Beginning with the first line and ending with the one containing "[button] (130, 604)", copy the lines of the listing below exactly; omit everything else.

━━━ Recorded information

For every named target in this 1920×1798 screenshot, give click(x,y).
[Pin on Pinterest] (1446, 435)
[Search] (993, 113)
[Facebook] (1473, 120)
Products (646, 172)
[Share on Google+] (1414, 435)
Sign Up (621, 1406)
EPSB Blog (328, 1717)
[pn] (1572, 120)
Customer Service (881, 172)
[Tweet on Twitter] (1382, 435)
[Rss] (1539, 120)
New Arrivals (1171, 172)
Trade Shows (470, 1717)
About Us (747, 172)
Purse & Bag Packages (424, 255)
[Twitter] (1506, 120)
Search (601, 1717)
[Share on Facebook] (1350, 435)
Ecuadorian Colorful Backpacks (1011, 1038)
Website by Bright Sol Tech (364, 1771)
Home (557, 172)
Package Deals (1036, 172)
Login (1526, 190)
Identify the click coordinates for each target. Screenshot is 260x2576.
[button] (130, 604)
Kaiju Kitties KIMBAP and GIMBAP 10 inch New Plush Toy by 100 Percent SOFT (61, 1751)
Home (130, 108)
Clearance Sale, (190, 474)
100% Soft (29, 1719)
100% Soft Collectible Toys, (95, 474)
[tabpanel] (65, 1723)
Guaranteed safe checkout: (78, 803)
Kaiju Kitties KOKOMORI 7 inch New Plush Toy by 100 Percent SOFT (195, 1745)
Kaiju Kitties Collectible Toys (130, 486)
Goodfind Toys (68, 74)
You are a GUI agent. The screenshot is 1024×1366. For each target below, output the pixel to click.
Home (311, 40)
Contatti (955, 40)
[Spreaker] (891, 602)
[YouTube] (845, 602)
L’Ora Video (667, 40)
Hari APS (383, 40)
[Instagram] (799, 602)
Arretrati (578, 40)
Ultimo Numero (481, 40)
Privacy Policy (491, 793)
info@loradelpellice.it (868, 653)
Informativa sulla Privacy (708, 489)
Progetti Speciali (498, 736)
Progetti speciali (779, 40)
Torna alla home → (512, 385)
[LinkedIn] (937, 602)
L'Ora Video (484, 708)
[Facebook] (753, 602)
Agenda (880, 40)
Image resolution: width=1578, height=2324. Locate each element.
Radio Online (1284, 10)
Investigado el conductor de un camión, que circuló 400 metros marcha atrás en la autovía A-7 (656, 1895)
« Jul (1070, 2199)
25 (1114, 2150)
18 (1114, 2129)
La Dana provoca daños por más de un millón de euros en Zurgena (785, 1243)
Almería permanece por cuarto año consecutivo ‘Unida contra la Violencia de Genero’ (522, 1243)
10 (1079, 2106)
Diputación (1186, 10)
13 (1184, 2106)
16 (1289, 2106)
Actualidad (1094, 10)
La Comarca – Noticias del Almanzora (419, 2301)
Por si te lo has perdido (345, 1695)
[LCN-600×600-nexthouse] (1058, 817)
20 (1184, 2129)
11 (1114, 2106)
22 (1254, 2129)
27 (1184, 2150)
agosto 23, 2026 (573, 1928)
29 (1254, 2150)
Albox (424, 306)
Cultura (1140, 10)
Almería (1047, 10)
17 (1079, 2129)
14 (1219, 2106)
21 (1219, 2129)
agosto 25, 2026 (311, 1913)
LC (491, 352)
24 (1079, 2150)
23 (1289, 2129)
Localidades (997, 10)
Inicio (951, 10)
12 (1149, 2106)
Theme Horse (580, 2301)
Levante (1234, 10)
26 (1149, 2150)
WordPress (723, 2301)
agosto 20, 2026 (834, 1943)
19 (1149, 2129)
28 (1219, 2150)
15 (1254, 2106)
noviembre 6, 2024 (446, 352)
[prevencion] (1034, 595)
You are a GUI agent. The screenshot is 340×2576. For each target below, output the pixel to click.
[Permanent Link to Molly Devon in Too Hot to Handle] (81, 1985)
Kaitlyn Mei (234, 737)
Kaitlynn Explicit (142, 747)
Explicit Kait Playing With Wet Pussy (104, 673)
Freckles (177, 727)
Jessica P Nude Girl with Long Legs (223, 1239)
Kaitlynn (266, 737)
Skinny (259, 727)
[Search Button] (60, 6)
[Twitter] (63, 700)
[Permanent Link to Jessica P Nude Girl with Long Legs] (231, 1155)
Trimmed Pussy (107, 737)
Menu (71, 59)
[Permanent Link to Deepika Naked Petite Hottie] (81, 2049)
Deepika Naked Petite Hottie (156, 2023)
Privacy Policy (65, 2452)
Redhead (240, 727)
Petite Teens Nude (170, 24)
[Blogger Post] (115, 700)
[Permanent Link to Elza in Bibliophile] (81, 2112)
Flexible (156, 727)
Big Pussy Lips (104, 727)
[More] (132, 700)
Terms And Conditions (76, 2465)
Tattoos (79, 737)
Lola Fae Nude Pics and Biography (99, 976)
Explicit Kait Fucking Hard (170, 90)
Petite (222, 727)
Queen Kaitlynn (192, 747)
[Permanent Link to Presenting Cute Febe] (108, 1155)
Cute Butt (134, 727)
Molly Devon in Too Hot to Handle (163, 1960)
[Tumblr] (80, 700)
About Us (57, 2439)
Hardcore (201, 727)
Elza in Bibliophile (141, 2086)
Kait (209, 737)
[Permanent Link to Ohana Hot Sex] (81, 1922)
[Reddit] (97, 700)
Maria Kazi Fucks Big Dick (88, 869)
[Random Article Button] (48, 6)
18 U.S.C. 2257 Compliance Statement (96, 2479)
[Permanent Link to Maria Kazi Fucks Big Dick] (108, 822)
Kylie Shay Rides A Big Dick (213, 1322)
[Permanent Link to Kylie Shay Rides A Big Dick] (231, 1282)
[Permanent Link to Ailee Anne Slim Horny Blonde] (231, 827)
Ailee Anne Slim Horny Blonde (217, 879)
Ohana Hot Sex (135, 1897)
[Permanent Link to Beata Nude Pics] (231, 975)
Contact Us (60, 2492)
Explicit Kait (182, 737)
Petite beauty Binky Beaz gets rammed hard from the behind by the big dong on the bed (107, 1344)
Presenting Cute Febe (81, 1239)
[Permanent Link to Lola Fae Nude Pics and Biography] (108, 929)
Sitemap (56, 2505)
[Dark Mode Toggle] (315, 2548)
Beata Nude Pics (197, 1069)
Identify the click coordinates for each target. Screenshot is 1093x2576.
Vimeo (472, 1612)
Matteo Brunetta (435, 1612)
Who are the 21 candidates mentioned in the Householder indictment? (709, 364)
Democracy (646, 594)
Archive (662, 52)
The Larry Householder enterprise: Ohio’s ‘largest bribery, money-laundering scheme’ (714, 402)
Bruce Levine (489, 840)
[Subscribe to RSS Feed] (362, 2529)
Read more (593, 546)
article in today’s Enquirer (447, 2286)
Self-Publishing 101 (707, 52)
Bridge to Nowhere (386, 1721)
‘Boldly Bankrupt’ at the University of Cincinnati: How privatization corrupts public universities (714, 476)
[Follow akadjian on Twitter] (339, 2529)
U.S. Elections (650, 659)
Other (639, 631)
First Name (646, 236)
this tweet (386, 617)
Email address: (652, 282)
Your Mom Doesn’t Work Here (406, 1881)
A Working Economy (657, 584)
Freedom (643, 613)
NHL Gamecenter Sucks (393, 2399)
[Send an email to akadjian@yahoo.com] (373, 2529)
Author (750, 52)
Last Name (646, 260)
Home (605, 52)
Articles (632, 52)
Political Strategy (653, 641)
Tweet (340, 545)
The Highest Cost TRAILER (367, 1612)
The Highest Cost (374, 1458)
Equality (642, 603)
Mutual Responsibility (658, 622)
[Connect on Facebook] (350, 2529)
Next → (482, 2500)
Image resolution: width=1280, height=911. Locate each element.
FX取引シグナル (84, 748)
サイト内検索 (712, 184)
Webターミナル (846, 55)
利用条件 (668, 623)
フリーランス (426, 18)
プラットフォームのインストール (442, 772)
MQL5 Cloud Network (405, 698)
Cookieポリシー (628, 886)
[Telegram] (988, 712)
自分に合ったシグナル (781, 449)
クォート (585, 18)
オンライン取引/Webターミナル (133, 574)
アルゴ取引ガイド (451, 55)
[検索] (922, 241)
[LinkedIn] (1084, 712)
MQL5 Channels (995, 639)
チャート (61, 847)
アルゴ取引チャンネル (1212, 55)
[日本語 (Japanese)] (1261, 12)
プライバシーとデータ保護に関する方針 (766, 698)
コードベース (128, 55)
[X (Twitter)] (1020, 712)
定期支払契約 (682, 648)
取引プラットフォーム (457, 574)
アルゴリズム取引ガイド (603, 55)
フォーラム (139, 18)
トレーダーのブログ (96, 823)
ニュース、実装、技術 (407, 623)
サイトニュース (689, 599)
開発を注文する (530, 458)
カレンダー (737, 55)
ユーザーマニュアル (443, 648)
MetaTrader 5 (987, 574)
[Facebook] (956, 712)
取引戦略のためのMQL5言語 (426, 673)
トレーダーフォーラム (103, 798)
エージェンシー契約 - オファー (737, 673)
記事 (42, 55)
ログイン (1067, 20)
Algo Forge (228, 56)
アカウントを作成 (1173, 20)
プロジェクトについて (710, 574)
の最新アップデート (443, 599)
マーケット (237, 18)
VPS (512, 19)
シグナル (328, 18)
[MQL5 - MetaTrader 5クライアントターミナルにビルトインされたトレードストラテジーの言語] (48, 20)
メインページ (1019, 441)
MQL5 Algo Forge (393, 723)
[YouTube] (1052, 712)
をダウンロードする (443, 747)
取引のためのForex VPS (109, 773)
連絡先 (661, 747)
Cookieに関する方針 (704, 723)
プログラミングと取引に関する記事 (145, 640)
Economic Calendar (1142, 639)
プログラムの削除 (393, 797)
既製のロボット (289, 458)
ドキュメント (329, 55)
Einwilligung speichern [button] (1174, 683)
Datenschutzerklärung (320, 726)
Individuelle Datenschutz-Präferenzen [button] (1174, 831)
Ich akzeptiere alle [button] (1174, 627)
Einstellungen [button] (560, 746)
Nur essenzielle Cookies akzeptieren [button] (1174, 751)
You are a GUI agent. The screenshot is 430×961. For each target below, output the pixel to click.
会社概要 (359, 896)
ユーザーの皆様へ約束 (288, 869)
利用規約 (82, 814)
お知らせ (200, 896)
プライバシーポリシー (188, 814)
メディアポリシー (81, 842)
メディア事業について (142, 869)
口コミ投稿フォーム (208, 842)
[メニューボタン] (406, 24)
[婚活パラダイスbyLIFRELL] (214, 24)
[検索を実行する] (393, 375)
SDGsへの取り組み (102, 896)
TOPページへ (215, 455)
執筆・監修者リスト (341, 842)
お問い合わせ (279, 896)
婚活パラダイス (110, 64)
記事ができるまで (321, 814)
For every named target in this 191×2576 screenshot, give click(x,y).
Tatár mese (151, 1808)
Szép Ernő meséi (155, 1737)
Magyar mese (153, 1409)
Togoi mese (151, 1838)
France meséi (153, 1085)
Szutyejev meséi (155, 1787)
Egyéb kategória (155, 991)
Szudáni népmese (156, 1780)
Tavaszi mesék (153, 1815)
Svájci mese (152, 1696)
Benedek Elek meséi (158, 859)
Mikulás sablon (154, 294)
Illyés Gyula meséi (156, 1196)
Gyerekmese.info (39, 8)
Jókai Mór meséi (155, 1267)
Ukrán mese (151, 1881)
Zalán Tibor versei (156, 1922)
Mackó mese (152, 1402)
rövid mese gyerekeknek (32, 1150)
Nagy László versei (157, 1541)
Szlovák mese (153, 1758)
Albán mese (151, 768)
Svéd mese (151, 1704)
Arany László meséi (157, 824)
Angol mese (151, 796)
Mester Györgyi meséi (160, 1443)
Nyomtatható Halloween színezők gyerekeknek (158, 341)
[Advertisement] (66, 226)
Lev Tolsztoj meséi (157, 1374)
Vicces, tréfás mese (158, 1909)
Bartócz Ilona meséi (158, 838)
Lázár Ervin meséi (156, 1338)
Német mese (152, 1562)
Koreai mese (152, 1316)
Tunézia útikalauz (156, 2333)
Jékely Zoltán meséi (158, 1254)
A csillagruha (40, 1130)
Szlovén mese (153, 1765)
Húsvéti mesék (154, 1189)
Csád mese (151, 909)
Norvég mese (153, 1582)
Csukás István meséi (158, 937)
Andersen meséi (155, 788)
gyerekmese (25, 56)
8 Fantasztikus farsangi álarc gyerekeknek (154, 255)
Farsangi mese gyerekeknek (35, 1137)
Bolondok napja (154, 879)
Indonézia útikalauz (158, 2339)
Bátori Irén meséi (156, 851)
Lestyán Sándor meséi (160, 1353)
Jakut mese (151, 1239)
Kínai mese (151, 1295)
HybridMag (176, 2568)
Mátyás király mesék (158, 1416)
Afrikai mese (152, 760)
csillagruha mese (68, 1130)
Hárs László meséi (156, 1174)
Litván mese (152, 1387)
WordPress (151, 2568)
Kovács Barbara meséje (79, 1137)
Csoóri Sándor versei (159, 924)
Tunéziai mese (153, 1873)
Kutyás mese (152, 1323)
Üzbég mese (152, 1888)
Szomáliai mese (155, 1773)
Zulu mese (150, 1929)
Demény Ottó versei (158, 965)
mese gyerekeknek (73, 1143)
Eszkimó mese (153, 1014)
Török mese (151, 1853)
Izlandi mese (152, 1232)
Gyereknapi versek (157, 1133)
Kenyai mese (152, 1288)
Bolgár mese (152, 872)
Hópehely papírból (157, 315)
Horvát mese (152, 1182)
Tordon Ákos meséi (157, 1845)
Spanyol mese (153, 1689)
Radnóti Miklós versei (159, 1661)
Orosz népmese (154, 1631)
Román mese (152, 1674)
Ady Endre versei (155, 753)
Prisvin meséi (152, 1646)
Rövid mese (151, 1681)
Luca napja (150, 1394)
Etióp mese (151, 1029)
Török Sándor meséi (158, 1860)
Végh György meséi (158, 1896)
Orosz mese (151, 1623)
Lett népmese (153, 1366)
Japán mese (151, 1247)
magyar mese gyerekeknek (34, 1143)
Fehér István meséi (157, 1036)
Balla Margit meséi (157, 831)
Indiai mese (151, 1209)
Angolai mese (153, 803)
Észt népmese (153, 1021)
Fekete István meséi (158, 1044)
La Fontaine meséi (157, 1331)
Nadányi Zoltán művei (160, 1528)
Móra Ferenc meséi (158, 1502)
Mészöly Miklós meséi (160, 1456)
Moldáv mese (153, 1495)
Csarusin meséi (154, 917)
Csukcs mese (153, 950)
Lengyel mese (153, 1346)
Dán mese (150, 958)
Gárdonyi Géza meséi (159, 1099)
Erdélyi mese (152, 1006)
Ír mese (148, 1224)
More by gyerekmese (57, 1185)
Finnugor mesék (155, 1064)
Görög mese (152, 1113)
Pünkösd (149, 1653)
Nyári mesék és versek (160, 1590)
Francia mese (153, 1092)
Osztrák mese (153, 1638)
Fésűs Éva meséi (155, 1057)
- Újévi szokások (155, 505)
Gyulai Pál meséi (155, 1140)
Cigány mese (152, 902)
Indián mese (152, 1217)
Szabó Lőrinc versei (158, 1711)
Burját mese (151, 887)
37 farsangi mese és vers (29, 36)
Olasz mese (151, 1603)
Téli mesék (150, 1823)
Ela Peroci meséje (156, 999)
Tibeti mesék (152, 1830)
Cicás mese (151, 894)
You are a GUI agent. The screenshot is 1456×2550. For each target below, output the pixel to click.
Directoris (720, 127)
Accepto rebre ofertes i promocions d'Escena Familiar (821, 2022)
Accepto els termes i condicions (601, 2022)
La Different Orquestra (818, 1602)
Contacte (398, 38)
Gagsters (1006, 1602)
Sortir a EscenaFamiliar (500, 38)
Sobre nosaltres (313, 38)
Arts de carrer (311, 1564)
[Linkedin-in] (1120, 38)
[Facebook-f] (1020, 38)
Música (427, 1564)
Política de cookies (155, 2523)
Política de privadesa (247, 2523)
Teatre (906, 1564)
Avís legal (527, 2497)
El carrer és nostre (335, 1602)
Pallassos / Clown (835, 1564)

━━━━━━

> [Expected answer]:
For every named target in this 1920×1798 screenshot, give click(x,y).
[Pin on Pinterest] (1446, 435)
[Search] (993, 113)
[Facebook] (1473, 120)
Products (646, 172)
[Share on Google+] (1414, 435)
Sign Up (621, 1406)
EPSB Blog (328, 1717)
[pn] (1572, 120)
Customer Service (881, 172)
[Tweet on Twitter] (1382, 435)
[Rss] (1539, 120)
New Arrivals (1171, 172)
Trade Shows (470, 1717)
About Us (747, 172)
Purse & Bag Packages (424, 255)
[Twitter] (1506, 120)
Search (601, 1717)
[Share on Facebook] (1350, 435)
Ecuadorian Colorful Backpacks (1011, 1038)
Website by Bright Sol Tech (364, 1771)
Home (557, 172)
Package Deals (1036, 172)
Login (1526, 190)
Identify the click coordinates for each target. Screenshot is 260x2576.
[button] (130, 604)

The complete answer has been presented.